Keurig launches Campbell's K-Cups

How to hack a Keurig
How to hack a Keurig

Keurig is trying to reverse its slumping sales with a bold new plan: Soup in a cup, courtesy of Campbell's.

Keurig Green Mountain (GMCR), known for its single-serve K-Cups for coffee and tea, has combined forces with the iconic soup company Campbell's for the new product, Fresh-Brewed Soup in a K-cup.

The companies say the process requires a packet of noodle soup mix and a K-Cup pod of broth that comes in two favors: Homestyle Chicken or Southwest Style Chicken. The packet is emptied into a 12-oz. cup and the K-cup pod is inserted into the Keurig. The machine does the rest.

The companies say it's a 70-calorie treat with no artificial colors or flavors. The soup costs $11.99 for an 8-pack of cups and packets.

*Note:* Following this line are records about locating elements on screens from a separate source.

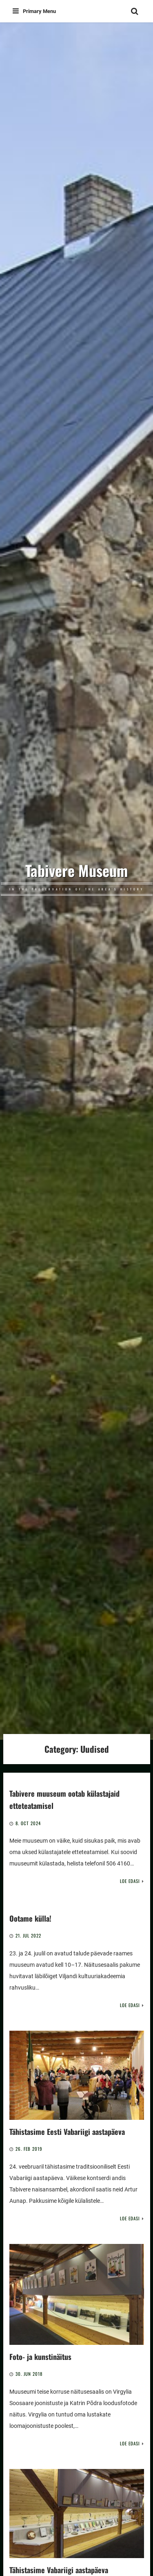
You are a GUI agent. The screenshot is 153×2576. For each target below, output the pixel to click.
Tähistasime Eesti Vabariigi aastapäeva (67, 2131)
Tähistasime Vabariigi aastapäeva (58, 2569)
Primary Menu (34, 11)
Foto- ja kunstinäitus (40, 2356)
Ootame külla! (30, 1918)
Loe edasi (130, 1881)
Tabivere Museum (76, 870)
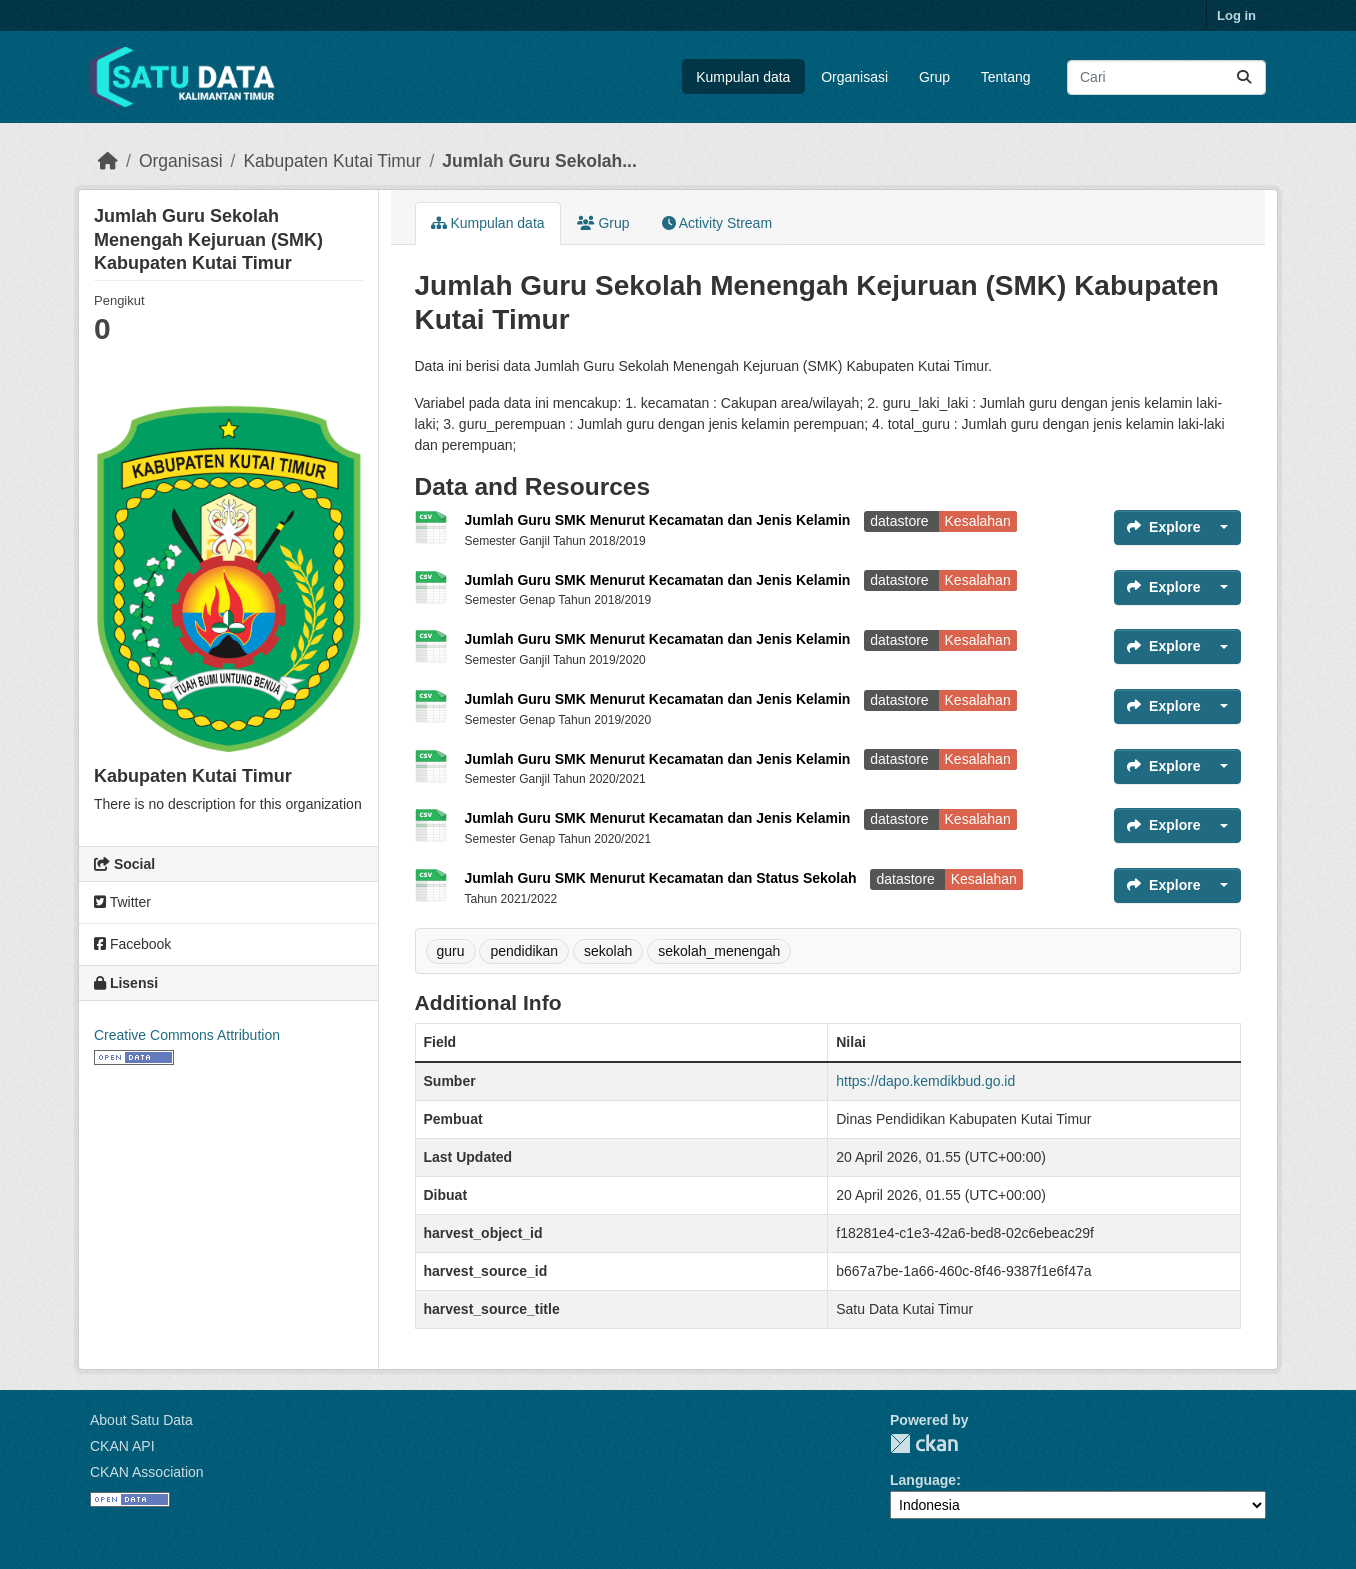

"Launching Campbell's into the Keurig hot system marks a milestone as our first expansion beyond beverages," said Mark Wood, chief business development and partners officer with Keurig.

campbells keurig
Keurig has partnered with Campbell's for soup in a K-Cup. But will that save the company? Knock-offs already exist.

This is Keurig's first foray into food ... officially.

Unofficially, General Mills already produces Progresso soup and Nature Valley oatmeal pouches and pods that can be brewed in a Keurig machine. But on the web site describing its Bistro Cups, General Mills notes that they are "not affiliated with Keurig."

This is an ongoing problem for Keurig, which has struggled for control of its brand.

Related: Keurig knock-offs brew baby food and beer

There's a niche market for non-Keurig producers of Keurig-compatible coffee pods from companies like TreeHouse Foods and Rogers Family Co., which have both sued Keurig, accusing the company of anti-competitive practices.

Keurig's new machine, the Keurig 2.0, sells for $199.99 and can only use officially licensed K-Cups. But Rogers sells a Freedom Clip that allows the Keurig 2.0 to use non-Keurig coffee pods.

In its efforts to stay strong, Keurig has entered into partnerships with Starbucks (SBUX), Dunkin' Brands (DNKN) and Maxwell House from Kraft Heinz (KHC).

Still, Keurig, once a Wall Street darling, has had a tough time selling its K-cups and machines.

Shares have dropped steadily this year, with Keurig losing more than half its stock value year-to-date. The company reported disastrously bad results last month and planned layoffs of 330 workers. Sales dropped 5% in the most recent quarter.

Keurig is hoping that hot soup will save the day. After all, winter is coming.